[Dataset entries]
Segment Open
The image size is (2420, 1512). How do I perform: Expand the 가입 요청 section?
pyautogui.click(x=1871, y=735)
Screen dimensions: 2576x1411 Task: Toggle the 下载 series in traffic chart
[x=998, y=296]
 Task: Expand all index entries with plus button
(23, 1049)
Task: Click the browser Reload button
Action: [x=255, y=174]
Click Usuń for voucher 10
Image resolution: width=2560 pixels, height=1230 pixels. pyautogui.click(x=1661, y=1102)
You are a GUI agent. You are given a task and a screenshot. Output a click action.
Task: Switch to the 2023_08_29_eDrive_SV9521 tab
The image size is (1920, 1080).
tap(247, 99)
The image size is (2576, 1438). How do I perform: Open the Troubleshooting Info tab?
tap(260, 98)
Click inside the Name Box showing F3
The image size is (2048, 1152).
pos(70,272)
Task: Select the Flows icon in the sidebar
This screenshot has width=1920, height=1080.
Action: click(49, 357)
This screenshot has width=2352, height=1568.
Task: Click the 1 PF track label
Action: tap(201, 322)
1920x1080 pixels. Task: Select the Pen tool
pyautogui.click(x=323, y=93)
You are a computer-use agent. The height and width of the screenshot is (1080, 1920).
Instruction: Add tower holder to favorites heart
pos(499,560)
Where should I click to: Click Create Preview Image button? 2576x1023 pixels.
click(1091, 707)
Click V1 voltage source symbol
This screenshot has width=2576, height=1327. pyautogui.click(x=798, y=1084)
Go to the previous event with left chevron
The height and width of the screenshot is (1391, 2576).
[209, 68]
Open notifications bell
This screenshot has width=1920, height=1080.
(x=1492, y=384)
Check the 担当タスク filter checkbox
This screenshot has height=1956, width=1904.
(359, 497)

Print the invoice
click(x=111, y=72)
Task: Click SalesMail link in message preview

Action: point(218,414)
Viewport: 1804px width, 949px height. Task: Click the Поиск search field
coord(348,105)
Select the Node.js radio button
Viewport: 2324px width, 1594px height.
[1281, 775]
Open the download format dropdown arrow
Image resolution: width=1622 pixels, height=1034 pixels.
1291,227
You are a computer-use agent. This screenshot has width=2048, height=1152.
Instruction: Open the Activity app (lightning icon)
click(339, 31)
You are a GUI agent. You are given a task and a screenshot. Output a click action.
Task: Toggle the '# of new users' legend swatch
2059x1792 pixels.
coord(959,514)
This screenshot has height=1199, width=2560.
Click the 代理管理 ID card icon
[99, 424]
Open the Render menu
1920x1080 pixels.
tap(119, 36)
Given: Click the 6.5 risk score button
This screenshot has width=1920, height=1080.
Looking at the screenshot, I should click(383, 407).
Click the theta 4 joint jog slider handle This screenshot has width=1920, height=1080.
Segment Closed
**WORK ITEM**:
Where the word "computer" appears in a line of the entries, copy that line.

**EXERCISE OUTPUT**:
You are a computer-use agent. The height and width of the screenshot is (1080, 1920).
You are a computer-use agent. This screenshot has width=2048, height=1152.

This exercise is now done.